### Goal of the exercise:
Collect every line of the records that contains the string "Given", matching its case exactly.

##########

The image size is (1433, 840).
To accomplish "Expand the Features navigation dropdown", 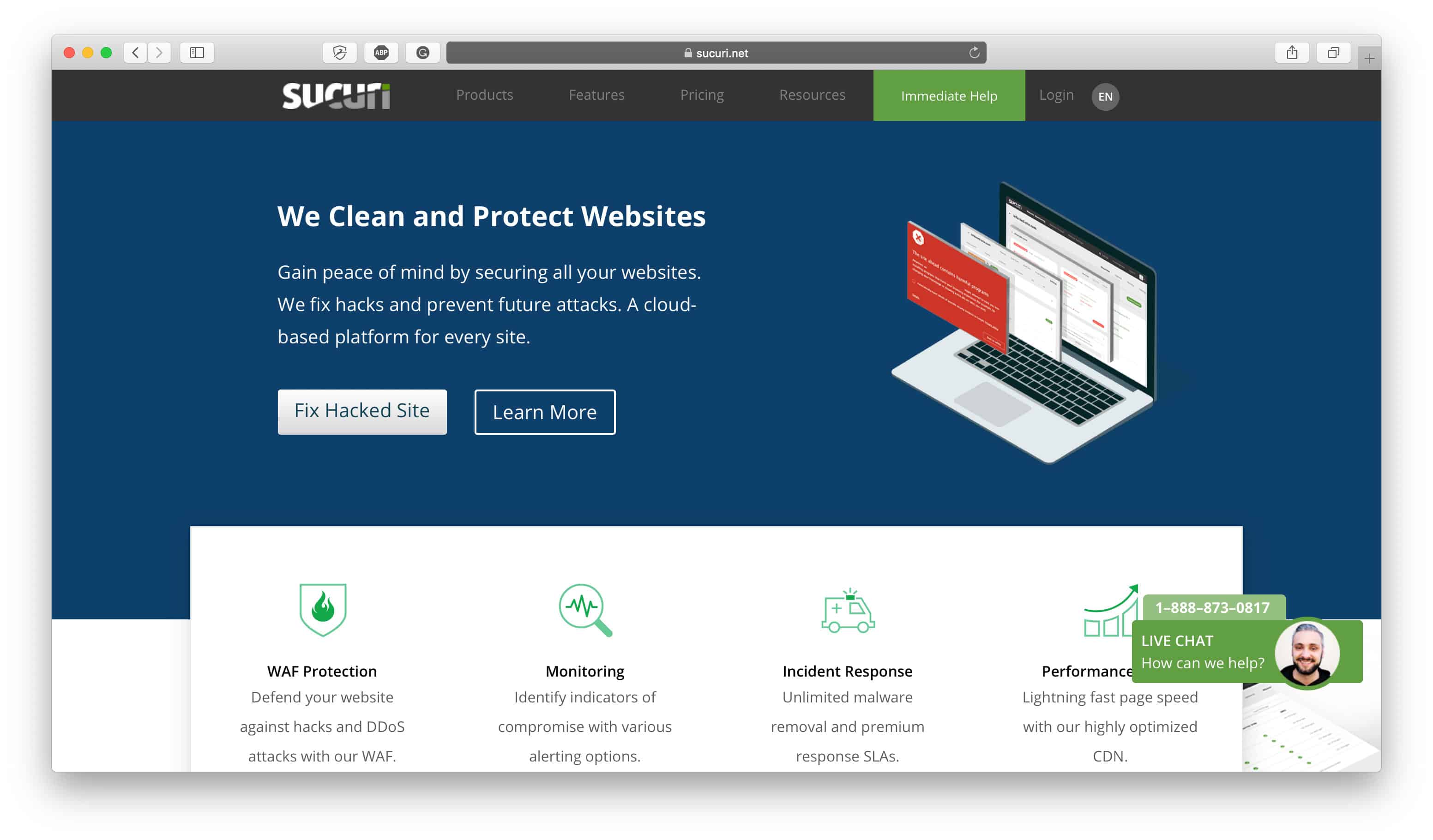I will (x=596, y=95).
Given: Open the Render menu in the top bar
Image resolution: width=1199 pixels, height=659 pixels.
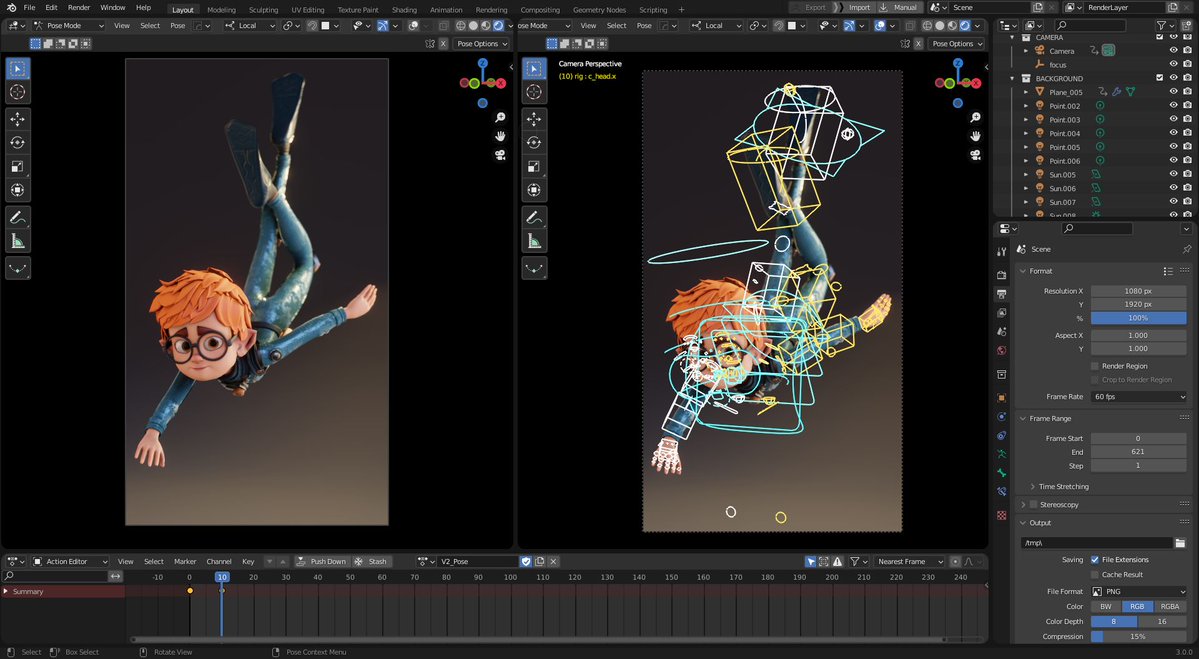Looking at the screenshot, I should click(77, 7).
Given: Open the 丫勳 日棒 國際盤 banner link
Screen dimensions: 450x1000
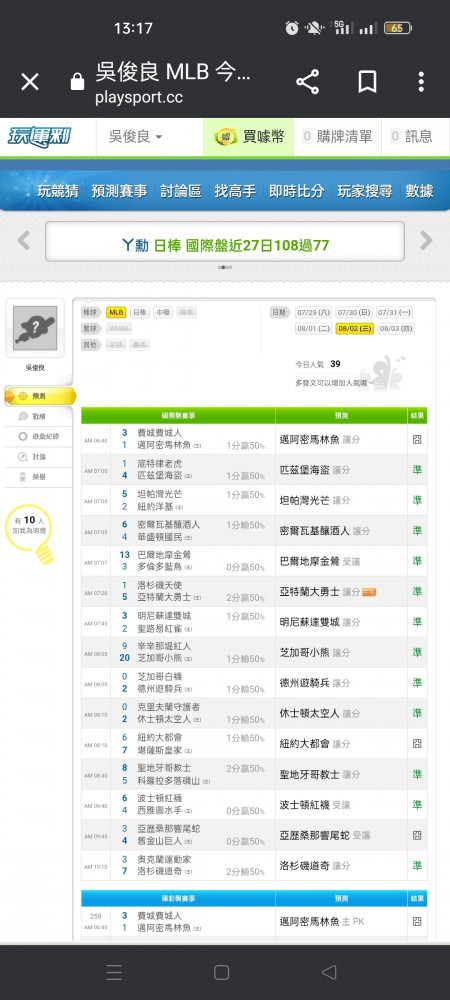Looking at the screenshot, I should click(225, 245).
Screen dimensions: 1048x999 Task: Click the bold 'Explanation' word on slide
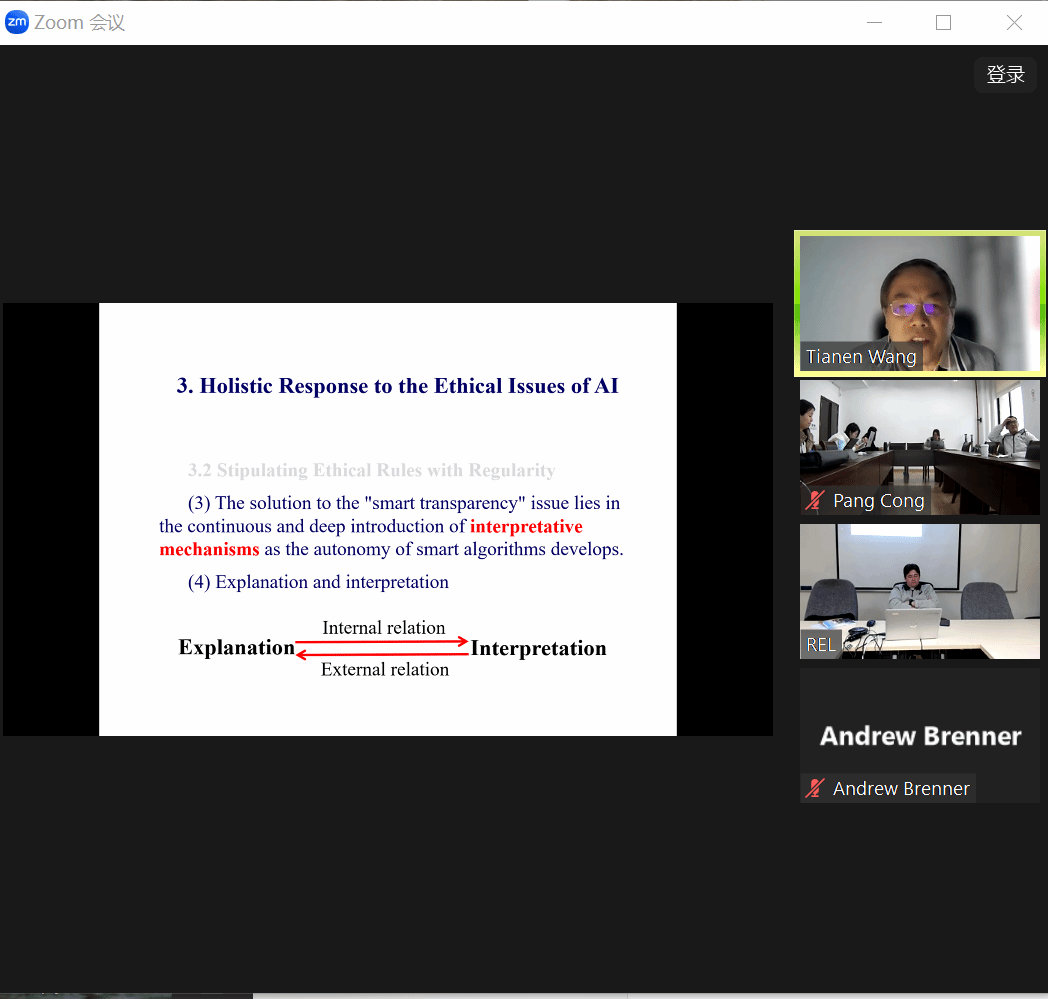(x=236, y=648)
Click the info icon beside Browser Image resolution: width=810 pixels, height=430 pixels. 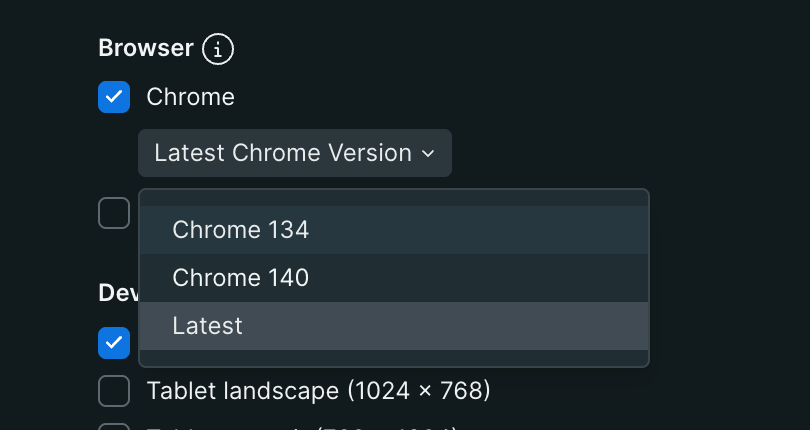[218, 48]
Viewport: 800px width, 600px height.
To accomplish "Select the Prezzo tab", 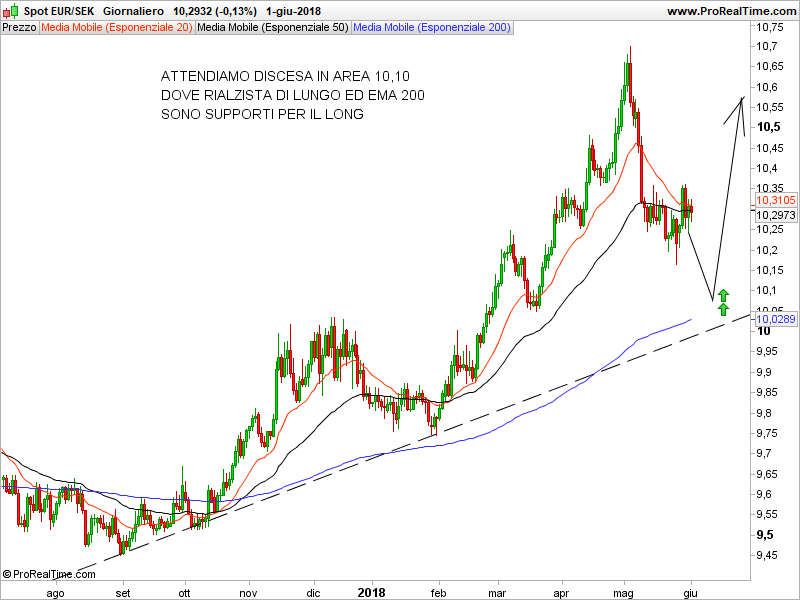I will coord(19,28).
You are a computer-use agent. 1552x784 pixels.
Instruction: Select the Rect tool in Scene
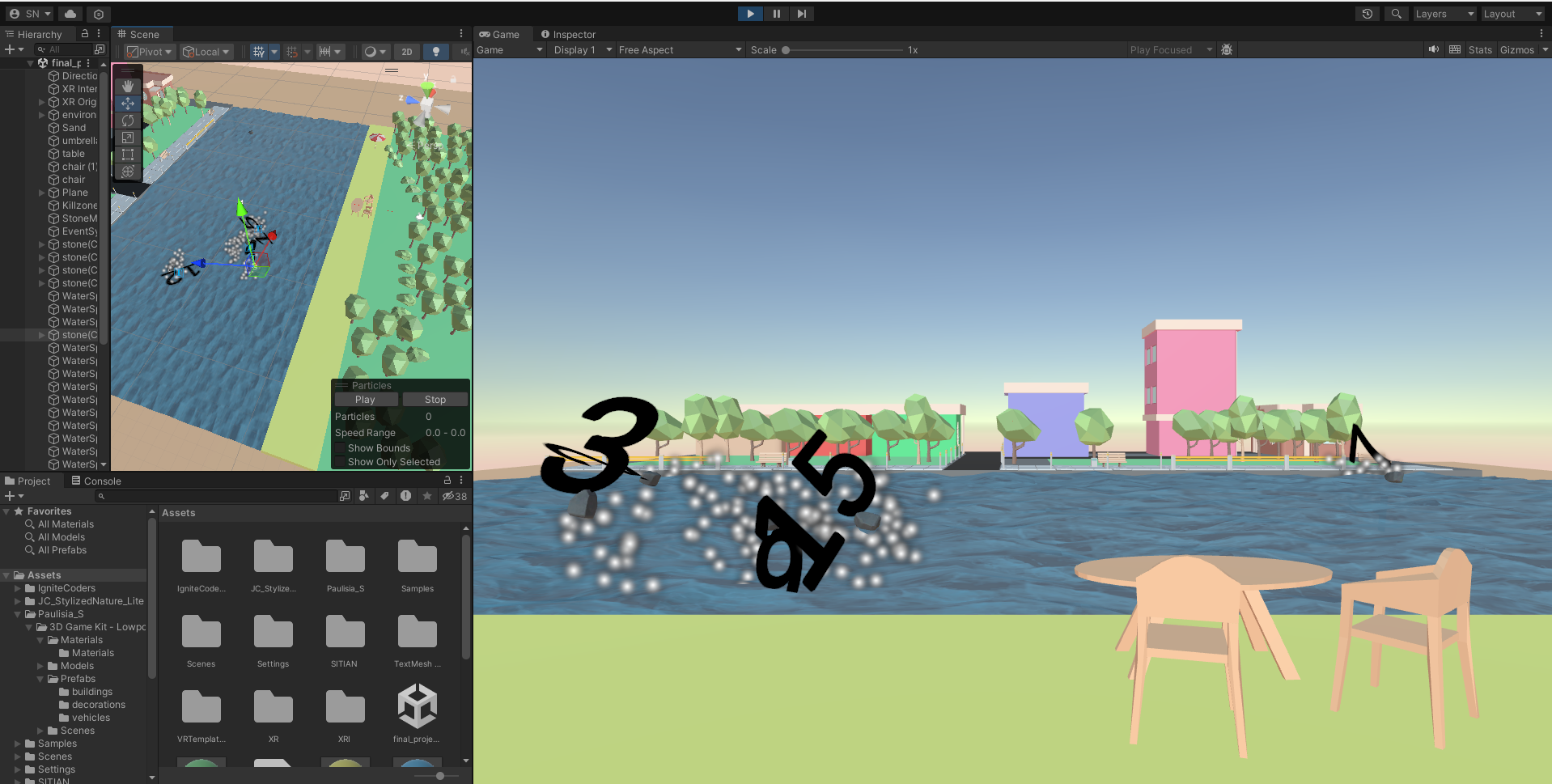[x=128, y=155]

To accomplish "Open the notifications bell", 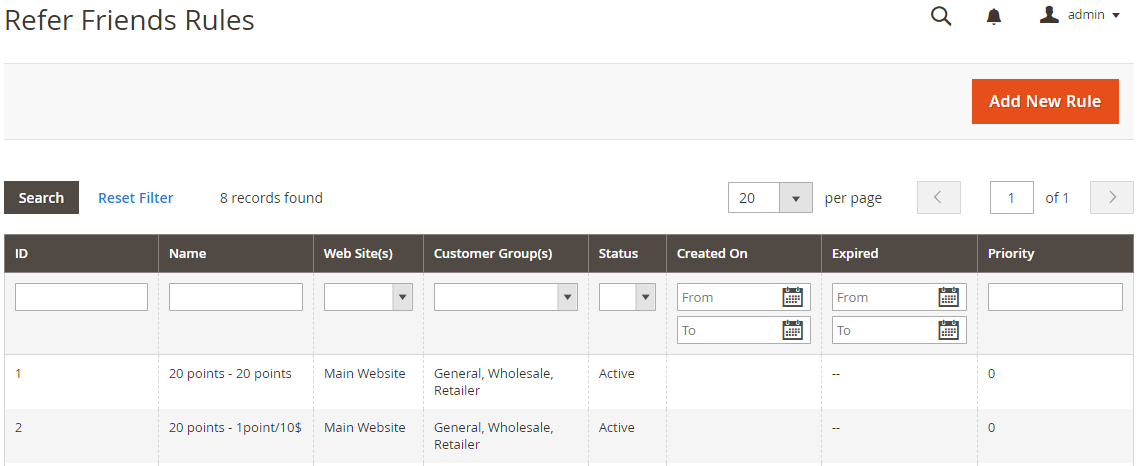I will pyautogui.click(x=994, y=16).

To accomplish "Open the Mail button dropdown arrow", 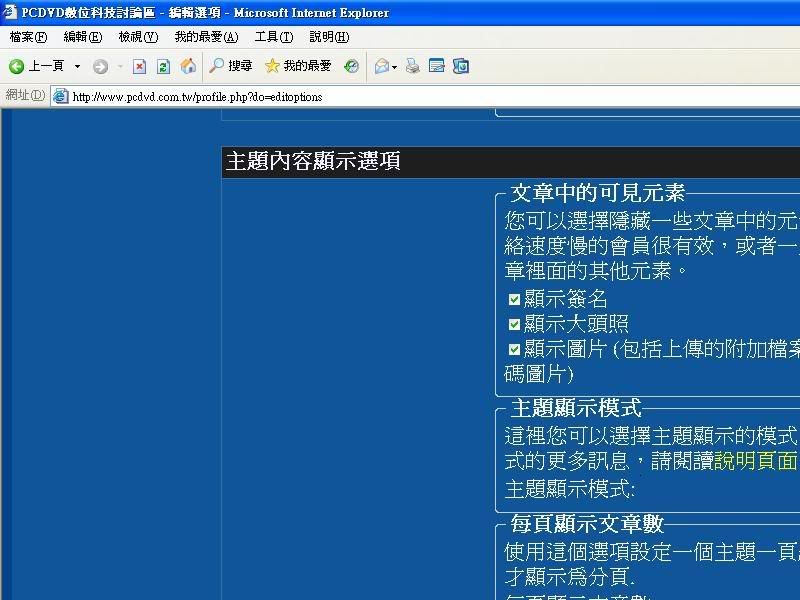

##########

### Answer for the task:
Given: Open the Render menu in the top bar
Given: Open the 丫勳 日棒 國際盤 banner link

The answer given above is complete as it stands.